Anthony P. VOCCIO, Edward J. Cataldo, Robert M. Sweeney, Donald E. Hallam, David J. De Robbio, Michele Rossi, Ann D’Ettore, Robert M. Lamoureaux, Plaintiffs, and George Pistorio, Intervenor-Plaintiff, v. GENERAL SIGNAL CORPORATION; United Steelworkers of America, Local 5299; United Steelworkers of America, Defendants.
    Civ. A. No. 88-0450 P.
    United States District Court, D. Rhode Island.
    March 8, 1990.
    
      Dennis J. Tente, Cranston, R.I., for plaintiffs.
    Clare T. Jabour, Providence, R.I., for in-tervenor-plaintiff.
    Robert W. Lovegreen, Providence, R.I., for defendant General Signal.
    Richard M. Peirce, Providence, R.I., Rudolph L. Milasich, Jr., Pittsburgh, Pa., for defendant United Steelworkers.
   MEMORANDUM AND ORDER

PETTINE, Senior District Judge.

Plaintiffs worked for BIF, a subsidiary of General Signal Corporation (the “company”) and were members of Local 5299 of the United Steelworkers of American (the “union”). They claim that the company breached its contract with the union by not granting them severance pay when it closed down its plant in West Warwick, Rhode Island and'that the union breached its duty of fair representation in negotiating and approving an agreement governing severance pay and the plant closure and in choosing to negotiate rather than arbitrate over severance pay. The parties have substantially completed discovery; defendants now move for summary judgment, claiming that no genuine issues of material fact exist and they are entitled to judgment as a matter of law. This Court agrees and grants their motion.

I. FACTS

The plaintiffs had left their jobs with BIF because of workplace injuries and were receiving workers’ compensation as of September, 1987. On September 1, General Signal sent a letter to its employees at the BIF plant, notifying them that it planned to phase out the West Warwick facility over the next six months. The Union and Company entered into extensive bargaining over a shutdown agreement to modify the collective bargaining agreement under which the parties operated.

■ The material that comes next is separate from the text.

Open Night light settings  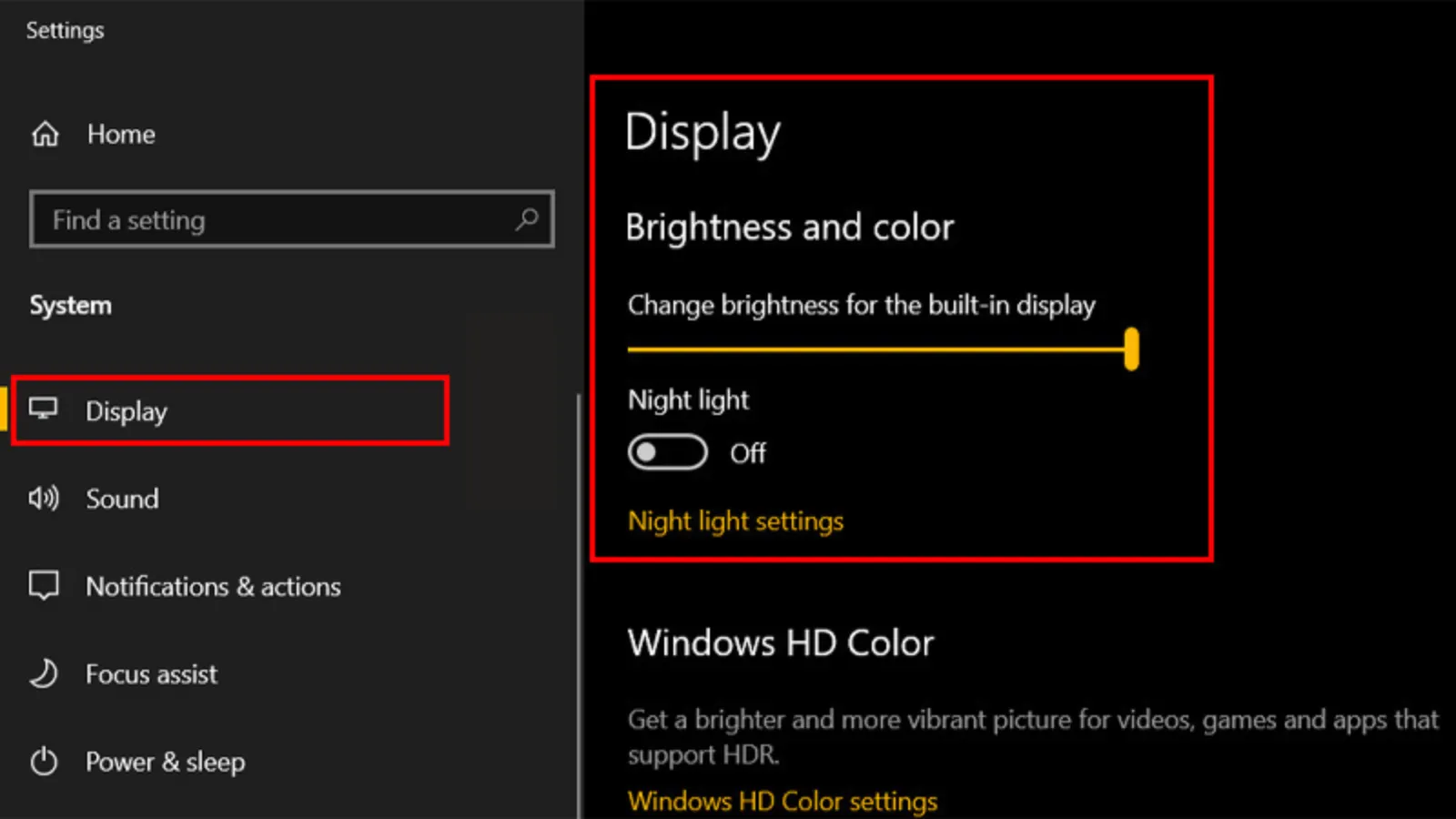(735, 521)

The collective bargaining agreement contained a severance pay clause that stated:

In the event of the permanent closing of the Company’s plant ..., an employee whose job is eliminated shall be entitled to severance allowance in accordance with and subject to the following provisions and conditions:
A) Employees shall be eligible for and shall receive severance pay in the amount of one (1) week of pay for each year of seniority service between five (5) and twenty-five (25) years- The rate for calculating severance allowance shall be the average hourly straight time earnings of the employee during the past twelve (12) calendar months.

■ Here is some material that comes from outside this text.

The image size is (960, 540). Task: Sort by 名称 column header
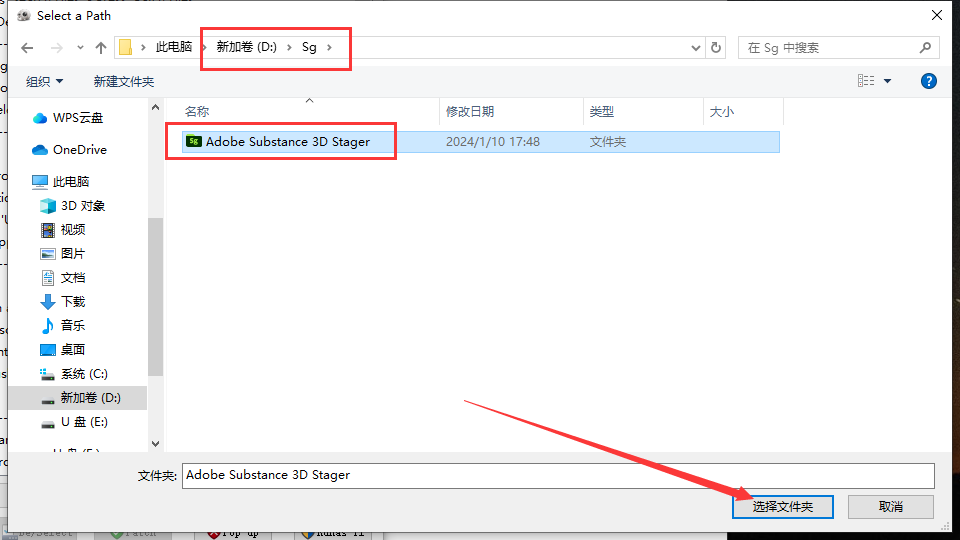[197, 112]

Collective Bargaining Agreement § 24.01(A) [hereinafter “CBA”] (emphasis added). Employees who had been laid off for more than six months “shall have no rights to severance pay.” Id. § 24.01(D)(4). The parties were free to amend the agreement as long as the amendment was “in writing and signed by the parties.” Id. § 25.01.

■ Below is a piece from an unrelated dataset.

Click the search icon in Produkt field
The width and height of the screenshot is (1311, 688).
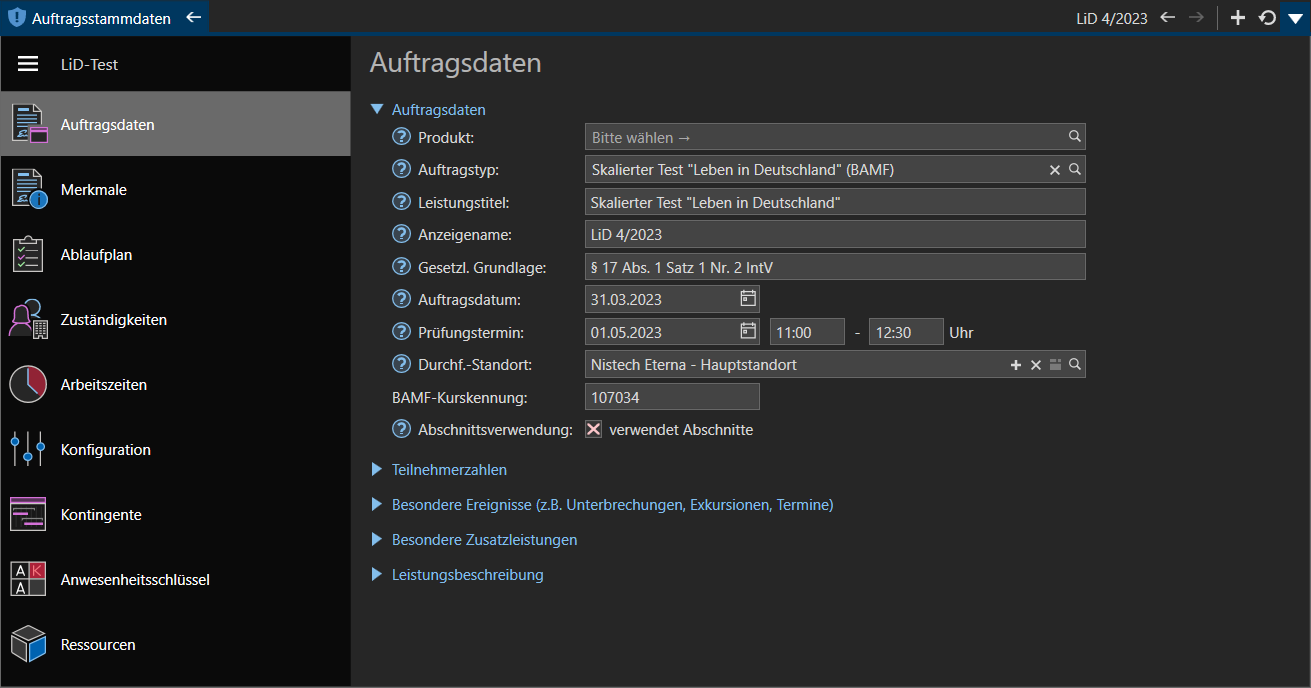1074,137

When the Company and Union first met to bargain over the shutdown, the Company proposed that severance pay be restricted to those employees on active duty as of September 1, 1987. The Union rejected the Company proposal because it left union members on long-term disability, workers’ compensation (such as plaintiffs), and layoff ineligible for severance pay. It presented a counterproposal that would include those employees in any severance pay award. The Company did not agree to the Union proposal; the two sides negotiated over that and other issues until February, 1988.

After five months of bargaining, the Union decided to present the slightly revised Company proposal (the “Memorandum of Agreement” or “MOA”) to its membership for a vote. The Memorandum granted severance pay to employees on the active payroll as of September 1, 1987, and any others who returned to work by December 1, 1987. See MOA ¶ 1. The MOA included a list of eligible employees and stated that severance pay would be “based on the employee’s rate of pay in effect on September 1, 1987.” Id. 112(B).

When the union members met on February 25 to discuss the Company offer, the union leadership and counsel recommended rejecting it, in part because it did not provide severance pay for those employees on workers’ compensation or layoff. Most of the plaintiffs attended the meeting and spoke out against the closedown agreement. Despite their views, and the views of the union hierarchy, the members of the Local, by a vote of 61-27, accepted the Memorandum. The union signed the Memorandum the next day.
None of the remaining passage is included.